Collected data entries
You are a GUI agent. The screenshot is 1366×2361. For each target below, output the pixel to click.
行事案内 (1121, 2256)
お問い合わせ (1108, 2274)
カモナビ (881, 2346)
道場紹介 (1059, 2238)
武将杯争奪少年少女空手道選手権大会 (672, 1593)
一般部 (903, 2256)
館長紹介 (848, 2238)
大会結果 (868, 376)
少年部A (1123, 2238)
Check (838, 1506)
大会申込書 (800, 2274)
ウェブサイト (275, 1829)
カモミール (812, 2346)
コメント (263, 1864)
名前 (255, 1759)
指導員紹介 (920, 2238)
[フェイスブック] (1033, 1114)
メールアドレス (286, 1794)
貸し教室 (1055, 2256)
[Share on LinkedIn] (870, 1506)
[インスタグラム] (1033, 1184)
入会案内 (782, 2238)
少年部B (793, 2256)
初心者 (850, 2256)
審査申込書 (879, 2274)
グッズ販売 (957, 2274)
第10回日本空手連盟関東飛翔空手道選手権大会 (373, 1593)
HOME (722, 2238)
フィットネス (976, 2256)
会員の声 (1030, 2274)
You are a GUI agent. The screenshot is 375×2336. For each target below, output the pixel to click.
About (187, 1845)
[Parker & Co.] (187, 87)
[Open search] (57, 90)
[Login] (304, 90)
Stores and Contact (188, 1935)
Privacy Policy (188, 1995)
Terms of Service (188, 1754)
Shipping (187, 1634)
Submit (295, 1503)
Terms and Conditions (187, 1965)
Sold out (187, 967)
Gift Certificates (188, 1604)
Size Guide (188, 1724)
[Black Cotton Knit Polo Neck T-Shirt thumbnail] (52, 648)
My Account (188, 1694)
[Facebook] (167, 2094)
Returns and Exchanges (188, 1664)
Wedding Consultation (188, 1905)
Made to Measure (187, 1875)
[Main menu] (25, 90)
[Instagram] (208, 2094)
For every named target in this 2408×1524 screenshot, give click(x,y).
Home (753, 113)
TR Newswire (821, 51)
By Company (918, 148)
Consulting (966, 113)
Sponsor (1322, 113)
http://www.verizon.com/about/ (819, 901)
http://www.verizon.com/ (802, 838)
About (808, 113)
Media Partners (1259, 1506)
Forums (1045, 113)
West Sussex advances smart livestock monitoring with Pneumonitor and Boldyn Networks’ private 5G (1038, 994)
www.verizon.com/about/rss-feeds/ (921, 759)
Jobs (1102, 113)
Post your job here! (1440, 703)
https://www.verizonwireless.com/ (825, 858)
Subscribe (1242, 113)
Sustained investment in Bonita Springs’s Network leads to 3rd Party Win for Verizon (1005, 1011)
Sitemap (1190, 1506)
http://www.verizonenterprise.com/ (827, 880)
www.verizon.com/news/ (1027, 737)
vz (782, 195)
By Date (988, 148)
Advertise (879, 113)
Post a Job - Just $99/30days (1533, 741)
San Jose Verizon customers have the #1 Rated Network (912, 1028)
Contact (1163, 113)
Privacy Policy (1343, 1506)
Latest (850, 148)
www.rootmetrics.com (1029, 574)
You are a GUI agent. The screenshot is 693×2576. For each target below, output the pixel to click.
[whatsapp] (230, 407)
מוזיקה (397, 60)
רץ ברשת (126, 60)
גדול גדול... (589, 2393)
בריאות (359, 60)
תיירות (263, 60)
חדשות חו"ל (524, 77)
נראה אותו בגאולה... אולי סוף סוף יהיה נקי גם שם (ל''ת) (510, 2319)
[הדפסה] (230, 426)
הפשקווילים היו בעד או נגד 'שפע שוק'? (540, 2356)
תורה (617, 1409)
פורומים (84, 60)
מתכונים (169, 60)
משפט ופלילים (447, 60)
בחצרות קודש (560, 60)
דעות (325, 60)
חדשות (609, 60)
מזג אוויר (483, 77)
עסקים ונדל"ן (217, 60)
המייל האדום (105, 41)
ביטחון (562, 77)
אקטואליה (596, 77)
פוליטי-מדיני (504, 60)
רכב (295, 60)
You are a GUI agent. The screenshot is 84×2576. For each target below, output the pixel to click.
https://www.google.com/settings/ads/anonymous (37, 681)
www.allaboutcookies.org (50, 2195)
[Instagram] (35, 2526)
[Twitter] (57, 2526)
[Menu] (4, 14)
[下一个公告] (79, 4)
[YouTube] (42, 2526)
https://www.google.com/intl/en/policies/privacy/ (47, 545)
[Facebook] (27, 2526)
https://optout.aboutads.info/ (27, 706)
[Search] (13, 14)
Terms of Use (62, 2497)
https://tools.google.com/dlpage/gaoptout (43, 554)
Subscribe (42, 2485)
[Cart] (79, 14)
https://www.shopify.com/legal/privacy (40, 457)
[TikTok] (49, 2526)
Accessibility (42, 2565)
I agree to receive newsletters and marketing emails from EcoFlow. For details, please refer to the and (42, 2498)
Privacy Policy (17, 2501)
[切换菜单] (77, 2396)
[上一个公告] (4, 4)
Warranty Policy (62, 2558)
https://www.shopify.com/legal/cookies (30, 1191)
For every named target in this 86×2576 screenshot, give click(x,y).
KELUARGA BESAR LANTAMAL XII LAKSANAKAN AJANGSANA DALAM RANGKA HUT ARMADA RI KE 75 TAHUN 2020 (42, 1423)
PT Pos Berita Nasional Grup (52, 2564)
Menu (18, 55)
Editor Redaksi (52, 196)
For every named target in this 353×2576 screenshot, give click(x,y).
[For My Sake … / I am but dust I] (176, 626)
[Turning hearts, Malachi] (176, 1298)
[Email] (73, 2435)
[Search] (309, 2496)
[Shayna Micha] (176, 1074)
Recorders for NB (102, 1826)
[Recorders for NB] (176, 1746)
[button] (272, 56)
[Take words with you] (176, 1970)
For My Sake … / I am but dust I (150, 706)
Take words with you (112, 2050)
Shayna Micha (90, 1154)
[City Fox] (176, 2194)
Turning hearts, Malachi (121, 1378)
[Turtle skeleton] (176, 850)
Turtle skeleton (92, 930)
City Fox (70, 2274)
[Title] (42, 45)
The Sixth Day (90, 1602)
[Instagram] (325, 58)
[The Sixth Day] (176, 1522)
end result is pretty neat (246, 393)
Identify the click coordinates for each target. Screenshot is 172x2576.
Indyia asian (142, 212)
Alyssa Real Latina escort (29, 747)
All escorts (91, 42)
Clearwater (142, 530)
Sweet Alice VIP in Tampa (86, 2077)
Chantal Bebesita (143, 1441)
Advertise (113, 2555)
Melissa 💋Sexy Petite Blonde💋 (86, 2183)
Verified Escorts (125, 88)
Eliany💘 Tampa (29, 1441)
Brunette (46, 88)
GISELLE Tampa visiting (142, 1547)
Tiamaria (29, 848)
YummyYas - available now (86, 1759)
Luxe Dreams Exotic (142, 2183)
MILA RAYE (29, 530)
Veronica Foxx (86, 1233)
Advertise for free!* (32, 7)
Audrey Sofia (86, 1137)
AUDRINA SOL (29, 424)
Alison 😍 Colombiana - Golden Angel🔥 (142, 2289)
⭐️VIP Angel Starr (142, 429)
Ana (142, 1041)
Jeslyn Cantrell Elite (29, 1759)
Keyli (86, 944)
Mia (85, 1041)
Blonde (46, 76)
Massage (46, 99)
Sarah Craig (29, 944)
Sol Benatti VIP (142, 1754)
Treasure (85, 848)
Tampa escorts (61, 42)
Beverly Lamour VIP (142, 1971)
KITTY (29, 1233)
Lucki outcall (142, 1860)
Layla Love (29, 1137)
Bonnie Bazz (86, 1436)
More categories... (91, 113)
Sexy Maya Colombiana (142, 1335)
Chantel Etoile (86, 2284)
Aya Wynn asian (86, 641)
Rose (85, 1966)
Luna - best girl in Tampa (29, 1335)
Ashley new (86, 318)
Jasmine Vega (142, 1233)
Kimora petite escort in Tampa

▶ WORK REQUIRED: Above are the entries. Quote exactly the lines from the one bearing "[Turning hearts, Malachi] (176, 1298)" through the one bearing "For My Sake … / I am but dust I (150, 706)".

▶ REPLY:
[Turning hearts, Malachi] (176, 1298)
[Email] (73, 2435)
[Search] (309, 2496)
[Shayna Micha] (176, 1074)
Recorders for NB (102, 1826)
[Recorders for NB] (176, 1746)
[button] (272, 56)
[Take words with you] (176, 1970)
For My Sake … / I am but dust I (150, 706)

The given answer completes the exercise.